Third edition of Artificial Intelligence: foundations of computational agents, Cambridge University Press, 2023 is now available (including the full text).

9 Planning Under Uncertainty

A plan is like the scaffolding around a building. When you're putting up the exterior shell, the scaffolding is vital. But once the shell is in place and you start to work on the interior, the scaffolding disappears. That's how I think of planning. It has to be sufficiently thoughtful and solid to get the work up and standing straight, but it cannot take over as you toil away on the interior guts of a piece. Transforming your ideas rarely goes according to plan.

- Twyla Tharp (2003)

In the quote above, Tharp is referring to dance, but the same idea holds for any agent when there is uncertainty. An agent cannot just plan a sequence of steps; the result of planning needs to be more sophisticated. Planning must take into account the fact that the agent does not know what will actually happen when it acts. The agent should plan to react to its environment. What it does is determined by the plan and the actual environment encountered.

Consider what an agent should do when it does not know the exact effects of its actions. Determining what to do is difficult because what an agent should do at any time depends on what it will do in the future. However, what it will do in the future depends on what it does now and what it will observe in the future.

With uncertainty, an agent typically cannot guarantee to satisfy its goals, and even trying to maximize the probability of achieving a goal may not be sensible. For example, an agent whose goal is not to be injured in a car accident would not get in a car or travel down a sidewalk or even go to the ground floor of a building, which most people would agree is not very intelligent. An agent that does not guarantee to satisfy a goal can fail in many ways, some of which may be much worse than others.

This chapter is about how to take these issues into account simultaneously.


Whose Values?

Any computer program or person who acts or gives advice is using some value system of what is important and what is not.

Alice ... went on "Would you please tell me, please, which way I ought to go from here?"

"That depends a good deal on where you want to get to," said the Cat.

"I don't much care where -" said Alice.

"Then it doesn't matter which way you go," said the Cat.

Lewis Carroll (1832-1898)
Alice's Adventures in Wonderland, 1865

We all, of course, want computers to work on our value system, but they cannot act according to everyone's value system! When you build programs to work in a laboratory, this is not usually a problem. The program acts according to the goals and values of the program's designer, who is also the program's user.
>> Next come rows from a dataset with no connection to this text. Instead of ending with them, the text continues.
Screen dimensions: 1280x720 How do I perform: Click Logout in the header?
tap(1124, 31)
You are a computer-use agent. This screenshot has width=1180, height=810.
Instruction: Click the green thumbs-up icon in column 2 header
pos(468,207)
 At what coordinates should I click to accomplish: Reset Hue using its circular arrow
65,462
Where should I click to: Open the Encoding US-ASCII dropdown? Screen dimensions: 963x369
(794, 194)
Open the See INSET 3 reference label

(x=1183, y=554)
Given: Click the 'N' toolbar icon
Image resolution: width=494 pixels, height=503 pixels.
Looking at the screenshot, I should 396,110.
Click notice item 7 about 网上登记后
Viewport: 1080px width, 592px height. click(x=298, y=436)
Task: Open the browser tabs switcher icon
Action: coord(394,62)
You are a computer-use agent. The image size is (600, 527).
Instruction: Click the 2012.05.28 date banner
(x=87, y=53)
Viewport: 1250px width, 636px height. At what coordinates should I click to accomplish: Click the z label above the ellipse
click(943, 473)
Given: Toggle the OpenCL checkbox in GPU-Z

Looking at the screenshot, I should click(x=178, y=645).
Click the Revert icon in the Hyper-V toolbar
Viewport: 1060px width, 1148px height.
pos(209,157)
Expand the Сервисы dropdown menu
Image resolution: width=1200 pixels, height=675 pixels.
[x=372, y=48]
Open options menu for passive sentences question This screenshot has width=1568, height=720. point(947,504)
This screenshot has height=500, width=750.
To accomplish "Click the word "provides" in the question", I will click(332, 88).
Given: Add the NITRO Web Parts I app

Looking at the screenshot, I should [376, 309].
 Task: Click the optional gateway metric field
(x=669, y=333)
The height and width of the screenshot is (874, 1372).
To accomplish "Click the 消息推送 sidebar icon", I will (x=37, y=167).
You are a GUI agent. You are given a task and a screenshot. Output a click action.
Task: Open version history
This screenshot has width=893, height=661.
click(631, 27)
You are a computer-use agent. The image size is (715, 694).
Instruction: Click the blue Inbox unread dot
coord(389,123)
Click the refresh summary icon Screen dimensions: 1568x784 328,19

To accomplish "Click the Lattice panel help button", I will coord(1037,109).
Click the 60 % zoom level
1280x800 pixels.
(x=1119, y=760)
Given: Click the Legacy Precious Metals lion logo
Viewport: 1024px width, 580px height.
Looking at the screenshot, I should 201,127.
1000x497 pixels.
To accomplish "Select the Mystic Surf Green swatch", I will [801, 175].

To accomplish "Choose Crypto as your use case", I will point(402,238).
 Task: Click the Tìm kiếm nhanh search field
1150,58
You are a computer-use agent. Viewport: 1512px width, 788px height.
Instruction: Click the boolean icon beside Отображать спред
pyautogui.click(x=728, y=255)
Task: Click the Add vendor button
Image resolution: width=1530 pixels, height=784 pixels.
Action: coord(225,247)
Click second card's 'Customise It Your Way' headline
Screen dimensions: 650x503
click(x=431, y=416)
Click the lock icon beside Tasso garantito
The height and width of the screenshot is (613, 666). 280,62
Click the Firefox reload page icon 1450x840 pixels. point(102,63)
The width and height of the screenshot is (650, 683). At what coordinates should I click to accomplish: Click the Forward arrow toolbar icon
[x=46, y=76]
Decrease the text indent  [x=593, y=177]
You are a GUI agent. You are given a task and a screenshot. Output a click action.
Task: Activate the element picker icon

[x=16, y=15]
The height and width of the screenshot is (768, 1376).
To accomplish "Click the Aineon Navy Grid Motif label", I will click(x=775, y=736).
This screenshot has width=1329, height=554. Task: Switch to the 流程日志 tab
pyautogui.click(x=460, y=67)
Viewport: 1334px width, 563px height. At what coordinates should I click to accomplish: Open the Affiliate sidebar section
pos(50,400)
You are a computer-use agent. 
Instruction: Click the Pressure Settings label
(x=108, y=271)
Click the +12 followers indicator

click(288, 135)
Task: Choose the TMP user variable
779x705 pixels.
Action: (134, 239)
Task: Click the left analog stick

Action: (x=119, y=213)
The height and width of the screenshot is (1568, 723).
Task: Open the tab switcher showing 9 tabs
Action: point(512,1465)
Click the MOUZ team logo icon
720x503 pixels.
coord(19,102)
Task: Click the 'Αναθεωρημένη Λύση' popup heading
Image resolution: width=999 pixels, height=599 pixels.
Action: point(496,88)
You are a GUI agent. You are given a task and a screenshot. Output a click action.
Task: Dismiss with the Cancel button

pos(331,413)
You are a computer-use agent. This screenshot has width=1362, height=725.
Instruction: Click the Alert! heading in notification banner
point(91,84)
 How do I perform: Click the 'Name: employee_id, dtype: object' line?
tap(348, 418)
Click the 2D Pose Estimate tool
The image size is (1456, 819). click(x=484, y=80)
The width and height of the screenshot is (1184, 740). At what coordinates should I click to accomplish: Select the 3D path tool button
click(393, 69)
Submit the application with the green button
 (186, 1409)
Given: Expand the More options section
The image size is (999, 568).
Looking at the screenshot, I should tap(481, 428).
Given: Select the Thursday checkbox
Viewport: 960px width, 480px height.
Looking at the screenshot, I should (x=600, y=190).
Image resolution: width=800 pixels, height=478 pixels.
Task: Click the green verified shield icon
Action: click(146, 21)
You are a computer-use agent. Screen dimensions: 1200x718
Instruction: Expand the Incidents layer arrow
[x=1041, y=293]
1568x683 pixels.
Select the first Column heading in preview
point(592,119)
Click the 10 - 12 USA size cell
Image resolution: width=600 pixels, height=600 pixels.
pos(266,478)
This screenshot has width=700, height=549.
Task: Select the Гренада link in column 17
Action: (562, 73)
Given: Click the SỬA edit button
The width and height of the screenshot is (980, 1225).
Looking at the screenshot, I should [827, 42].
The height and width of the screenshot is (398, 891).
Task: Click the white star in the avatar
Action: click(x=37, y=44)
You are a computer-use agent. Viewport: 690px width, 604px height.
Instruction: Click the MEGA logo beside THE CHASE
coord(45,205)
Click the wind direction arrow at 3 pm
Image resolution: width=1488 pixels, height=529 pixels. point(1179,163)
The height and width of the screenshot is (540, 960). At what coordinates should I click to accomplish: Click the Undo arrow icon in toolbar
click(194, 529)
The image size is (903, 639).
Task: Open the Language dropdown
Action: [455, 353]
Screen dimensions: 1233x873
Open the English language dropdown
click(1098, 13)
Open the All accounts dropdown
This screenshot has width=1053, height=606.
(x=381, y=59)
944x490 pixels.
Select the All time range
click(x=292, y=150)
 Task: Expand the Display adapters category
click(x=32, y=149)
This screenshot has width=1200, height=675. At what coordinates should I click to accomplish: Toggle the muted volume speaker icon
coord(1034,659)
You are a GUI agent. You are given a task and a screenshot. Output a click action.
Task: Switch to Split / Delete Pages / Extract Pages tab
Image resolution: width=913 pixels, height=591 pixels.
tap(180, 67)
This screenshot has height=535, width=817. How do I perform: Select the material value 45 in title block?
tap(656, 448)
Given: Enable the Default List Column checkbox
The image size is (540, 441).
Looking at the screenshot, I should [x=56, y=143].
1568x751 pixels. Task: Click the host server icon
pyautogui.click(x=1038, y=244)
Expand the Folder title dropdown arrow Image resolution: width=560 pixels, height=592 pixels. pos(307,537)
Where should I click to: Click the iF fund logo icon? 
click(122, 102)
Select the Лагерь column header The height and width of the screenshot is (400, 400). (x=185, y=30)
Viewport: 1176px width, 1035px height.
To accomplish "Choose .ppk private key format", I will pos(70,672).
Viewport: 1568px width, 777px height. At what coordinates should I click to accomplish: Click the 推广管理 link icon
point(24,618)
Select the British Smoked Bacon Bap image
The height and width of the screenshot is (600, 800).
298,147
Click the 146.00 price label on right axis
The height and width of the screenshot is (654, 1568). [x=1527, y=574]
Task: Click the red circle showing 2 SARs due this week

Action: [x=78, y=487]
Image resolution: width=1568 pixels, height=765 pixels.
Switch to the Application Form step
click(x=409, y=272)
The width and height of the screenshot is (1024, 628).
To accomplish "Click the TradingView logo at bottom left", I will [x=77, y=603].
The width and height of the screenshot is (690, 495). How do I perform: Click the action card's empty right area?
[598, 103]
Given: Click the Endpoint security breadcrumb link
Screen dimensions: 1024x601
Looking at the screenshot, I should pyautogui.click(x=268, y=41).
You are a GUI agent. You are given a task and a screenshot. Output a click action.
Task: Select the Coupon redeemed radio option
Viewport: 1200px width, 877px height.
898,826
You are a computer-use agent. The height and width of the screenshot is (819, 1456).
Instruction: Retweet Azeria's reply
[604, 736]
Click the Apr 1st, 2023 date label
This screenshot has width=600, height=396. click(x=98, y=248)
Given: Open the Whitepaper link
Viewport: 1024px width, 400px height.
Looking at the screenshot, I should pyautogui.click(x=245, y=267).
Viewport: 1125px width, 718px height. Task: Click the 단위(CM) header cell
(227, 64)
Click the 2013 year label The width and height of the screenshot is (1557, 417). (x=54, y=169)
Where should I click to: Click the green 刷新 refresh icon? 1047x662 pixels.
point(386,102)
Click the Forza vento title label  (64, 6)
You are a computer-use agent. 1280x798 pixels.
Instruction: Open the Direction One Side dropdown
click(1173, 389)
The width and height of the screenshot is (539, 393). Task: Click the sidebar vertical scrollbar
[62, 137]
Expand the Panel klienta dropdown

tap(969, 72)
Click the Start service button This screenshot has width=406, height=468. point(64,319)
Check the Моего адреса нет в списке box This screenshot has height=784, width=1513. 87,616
When there are multiple users of a system, you must be aware of whose value system is incorporated into a program. If a company sells a medical diagnostic program to a doctor, does the advice the program gives reflect the values of society, the company, the doctor, or the patient (all of whom may have very different value systems)? Does it determine the doctor's or the patient's values?

If you want to build a system that gives advice to someone, you should find out what is true as well as what their values are. For example, in a medical diagnostic system, the appropriate procedure depends not only on patients' symptoms but also on their priorities. Are they prepared to put up with some pain in order to be more aware of their surroundings? Are they willing to put up with a lot of discomfort to live a bit longer? What risks are they prepared to take? Always be suspicious of a program or person that tells you what to do if it does not ask you what you want to do! As builders of programs that do things or give advice, you should be aware of whose value systems are incorporated into the actions or advice.


An agent's decision on what to do depends on three things:

  • the agent's ability. The agent has to select from the options available to it.
  • what the agent believes. You may be tempted to say "what is true in the world," but when an agent does not know what is true in the world, it can act based only on its beliefs. Sensing the world updates an agent's beliefs by conditioning on what is sensed.
  • the agent's preferences. When an agent must reason under uncertainty, it has to consider not only what will most likely happen but also what may happen. Some possible outcomes may have much worse consequences than others. The notion of a "goal" here is richer than the goals considered in Chapter 8 because the designer of an agent must specify trade-offs between different outcomes. For example, if some action results in a good outcome most of the time, but sometimes results in a disastrous outcome, it must be compared with performing an alternative action that results in the good outcome less often and the disastrous outcome less often and some mediocre outcome most of the time. Decision theory specifies how to trade off the desirability of outcomes with the probabilities of these outcomes.